また大塚さんの新宿遍歴の歴史は、「パル」「クロノス」という二軒のゲイバーを経てタックスノットをオープンに至るのだが(その間にラジオ番組「スネークマン・ショー」のパーソナリティーとしてゲイの自覚を訴え続けた)、このクロノスという店も新宿二丁目のゲイの歴史に一時代を画する店であり、タックスノット開店の前史がきちんと語られたことも重要である。

しかしながら、この本は、通常の意味でのゲイ向けの本ではない。最初にこの本が企画された段階では、ゲイ以外の人を対象に、特定のパートナーを見つけその人と一緒に暮らすためにはどのようなことが重要なのか(二人で生きる技術)を、ゲイである大塚さん自身を素材として語るということにポイントがあったといい、こうした当初の狙いと大塚さんの個性があいまって、ゲイを特殊な関係として描くということをまったくしていない。要は、この本はゲイのパートナーシップについて知ってもらうことや考えてもらうことを目的とした本ではなく、ゲイのカップルを題材にしてパートナーシップ全体の問題を考えてもらうことを目的とした本なのだ。
とはいえ、この本にゲイ向けの視線が欠如しているわけではない。

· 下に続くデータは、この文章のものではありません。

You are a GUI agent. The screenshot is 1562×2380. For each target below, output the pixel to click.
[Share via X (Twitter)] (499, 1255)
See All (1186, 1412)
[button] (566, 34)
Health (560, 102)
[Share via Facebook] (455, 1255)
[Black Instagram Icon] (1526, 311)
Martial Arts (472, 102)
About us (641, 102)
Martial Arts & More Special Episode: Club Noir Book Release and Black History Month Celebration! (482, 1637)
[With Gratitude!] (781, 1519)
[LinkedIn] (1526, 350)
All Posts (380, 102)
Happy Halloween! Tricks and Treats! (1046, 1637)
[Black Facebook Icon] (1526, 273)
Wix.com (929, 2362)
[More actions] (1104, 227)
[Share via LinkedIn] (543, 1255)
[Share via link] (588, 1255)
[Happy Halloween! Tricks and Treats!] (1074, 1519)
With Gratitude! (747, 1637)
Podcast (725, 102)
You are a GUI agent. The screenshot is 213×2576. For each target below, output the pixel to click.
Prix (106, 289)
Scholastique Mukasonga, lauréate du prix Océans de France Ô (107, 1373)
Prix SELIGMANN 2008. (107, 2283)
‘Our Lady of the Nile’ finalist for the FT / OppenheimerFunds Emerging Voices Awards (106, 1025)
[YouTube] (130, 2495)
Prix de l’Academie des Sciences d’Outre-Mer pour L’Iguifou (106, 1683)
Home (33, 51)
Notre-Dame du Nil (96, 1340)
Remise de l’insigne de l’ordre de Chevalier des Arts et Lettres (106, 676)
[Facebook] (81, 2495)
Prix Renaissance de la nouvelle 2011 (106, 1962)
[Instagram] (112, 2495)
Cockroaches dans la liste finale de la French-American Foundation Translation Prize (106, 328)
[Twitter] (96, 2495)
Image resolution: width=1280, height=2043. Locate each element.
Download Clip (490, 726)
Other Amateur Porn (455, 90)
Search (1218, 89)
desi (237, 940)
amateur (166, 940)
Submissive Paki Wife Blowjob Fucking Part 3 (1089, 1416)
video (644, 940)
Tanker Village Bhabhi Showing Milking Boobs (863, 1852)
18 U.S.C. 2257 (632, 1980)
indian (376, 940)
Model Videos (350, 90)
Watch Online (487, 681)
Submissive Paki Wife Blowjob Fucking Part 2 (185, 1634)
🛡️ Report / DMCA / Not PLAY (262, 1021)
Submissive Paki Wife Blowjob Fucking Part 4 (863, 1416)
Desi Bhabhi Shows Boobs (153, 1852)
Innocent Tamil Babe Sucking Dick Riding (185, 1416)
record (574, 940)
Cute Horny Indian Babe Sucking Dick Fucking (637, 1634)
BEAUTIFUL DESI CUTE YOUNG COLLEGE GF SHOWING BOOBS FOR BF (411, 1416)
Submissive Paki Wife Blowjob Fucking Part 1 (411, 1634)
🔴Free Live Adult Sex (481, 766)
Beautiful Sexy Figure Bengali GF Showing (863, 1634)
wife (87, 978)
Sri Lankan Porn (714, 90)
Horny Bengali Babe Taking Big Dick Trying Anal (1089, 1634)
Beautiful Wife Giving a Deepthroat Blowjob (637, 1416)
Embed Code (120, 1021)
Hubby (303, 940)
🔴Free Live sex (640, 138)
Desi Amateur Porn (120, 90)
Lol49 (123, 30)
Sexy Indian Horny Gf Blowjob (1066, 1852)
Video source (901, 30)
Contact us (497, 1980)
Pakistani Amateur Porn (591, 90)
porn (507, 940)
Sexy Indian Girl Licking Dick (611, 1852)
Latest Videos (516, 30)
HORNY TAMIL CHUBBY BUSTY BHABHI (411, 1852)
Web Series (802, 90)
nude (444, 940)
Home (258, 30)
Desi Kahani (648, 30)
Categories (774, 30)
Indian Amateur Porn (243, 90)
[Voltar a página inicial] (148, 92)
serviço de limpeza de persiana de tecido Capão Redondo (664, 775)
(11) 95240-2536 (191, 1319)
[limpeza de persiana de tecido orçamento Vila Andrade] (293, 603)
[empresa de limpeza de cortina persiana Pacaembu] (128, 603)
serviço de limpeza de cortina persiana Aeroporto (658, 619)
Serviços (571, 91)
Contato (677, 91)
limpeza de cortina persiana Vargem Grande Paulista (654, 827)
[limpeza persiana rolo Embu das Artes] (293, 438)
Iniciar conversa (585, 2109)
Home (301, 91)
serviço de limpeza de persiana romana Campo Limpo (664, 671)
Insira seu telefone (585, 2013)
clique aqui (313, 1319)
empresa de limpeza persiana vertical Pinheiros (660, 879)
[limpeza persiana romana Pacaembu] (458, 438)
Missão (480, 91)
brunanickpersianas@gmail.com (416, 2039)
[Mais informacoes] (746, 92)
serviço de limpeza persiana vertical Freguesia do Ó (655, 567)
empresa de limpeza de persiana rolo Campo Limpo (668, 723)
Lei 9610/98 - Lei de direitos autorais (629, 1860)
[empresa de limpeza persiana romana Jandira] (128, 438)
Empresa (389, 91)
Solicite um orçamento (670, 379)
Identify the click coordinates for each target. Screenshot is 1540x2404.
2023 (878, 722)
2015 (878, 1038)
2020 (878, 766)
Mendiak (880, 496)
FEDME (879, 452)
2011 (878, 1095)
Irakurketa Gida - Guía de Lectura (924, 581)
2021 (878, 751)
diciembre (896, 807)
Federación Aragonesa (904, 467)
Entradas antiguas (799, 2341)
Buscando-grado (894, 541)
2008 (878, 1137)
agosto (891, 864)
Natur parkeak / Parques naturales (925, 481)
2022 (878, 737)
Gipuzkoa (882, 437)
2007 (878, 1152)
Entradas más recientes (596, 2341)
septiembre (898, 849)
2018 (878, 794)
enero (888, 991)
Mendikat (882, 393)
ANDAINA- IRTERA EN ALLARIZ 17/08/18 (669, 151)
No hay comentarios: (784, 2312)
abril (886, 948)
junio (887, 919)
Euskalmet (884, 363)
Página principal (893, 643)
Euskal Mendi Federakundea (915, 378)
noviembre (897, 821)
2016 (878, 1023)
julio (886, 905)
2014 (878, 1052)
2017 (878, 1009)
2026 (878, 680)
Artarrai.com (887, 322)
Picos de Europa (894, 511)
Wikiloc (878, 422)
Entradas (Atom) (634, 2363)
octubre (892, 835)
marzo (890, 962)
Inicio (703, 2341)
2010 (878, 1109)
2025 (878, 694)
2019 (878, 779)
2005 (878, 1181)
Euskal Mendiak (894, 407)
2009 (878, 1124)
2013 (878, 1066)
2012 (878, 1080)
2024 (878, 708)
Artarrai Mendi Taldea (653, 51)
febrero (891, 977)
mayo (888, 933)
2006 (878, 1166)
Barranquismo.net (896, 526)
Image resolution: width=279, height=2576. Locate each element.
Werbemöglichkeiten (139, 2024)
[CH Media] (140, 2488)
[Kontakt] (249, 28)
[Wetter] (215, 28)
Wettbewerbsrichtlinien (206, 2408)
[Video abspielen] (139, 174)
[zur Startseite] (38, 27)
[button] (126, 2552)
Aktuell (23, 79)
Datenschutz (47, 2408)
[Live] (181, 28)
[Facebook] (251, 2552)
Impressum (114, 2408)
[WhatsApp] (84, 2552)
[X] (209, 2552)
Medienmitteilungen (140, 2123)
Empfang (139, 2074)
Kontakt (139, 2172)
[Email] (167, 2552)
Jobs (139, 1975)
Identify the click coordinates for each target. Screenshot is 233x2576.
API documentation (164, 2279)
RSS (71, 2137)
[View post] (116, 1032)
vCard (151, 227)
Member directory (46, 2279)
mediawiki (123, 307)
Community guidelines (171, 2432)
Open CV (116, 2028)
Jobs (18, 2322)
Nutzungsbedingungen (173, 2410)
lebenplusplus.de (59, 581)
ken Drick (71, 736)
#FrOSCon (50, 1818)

むしろ、出会っては別れるということを繰り返し、それがあたり前のことと考えているゲイたちに対し、大塚さんは、人と暮らすことはとても大変だけれどもすばらしいことなのだということを、5人のパートナーとの出会いと別れを公開することで、身を切るような切実さで訴えている。

ところで、この本のなかで一番美しく、胸をうつのは2番目のパートナー・カズさんとのエピソードの数々だろう。実はカズさんは私と同じ世代なのだが、大塚さんはこのカズさんをHIVでなくしている。この本は、そうしたカズさんに対するレクィエムなのだなということをひしひしと感じた。
とはいえ、そういう運命の人を失ってからまた新たにパートナーを求め続けているというのが大塚さんのバイタリティーなのであり、そのことがこの本を前向きで筋のとおったものにしている。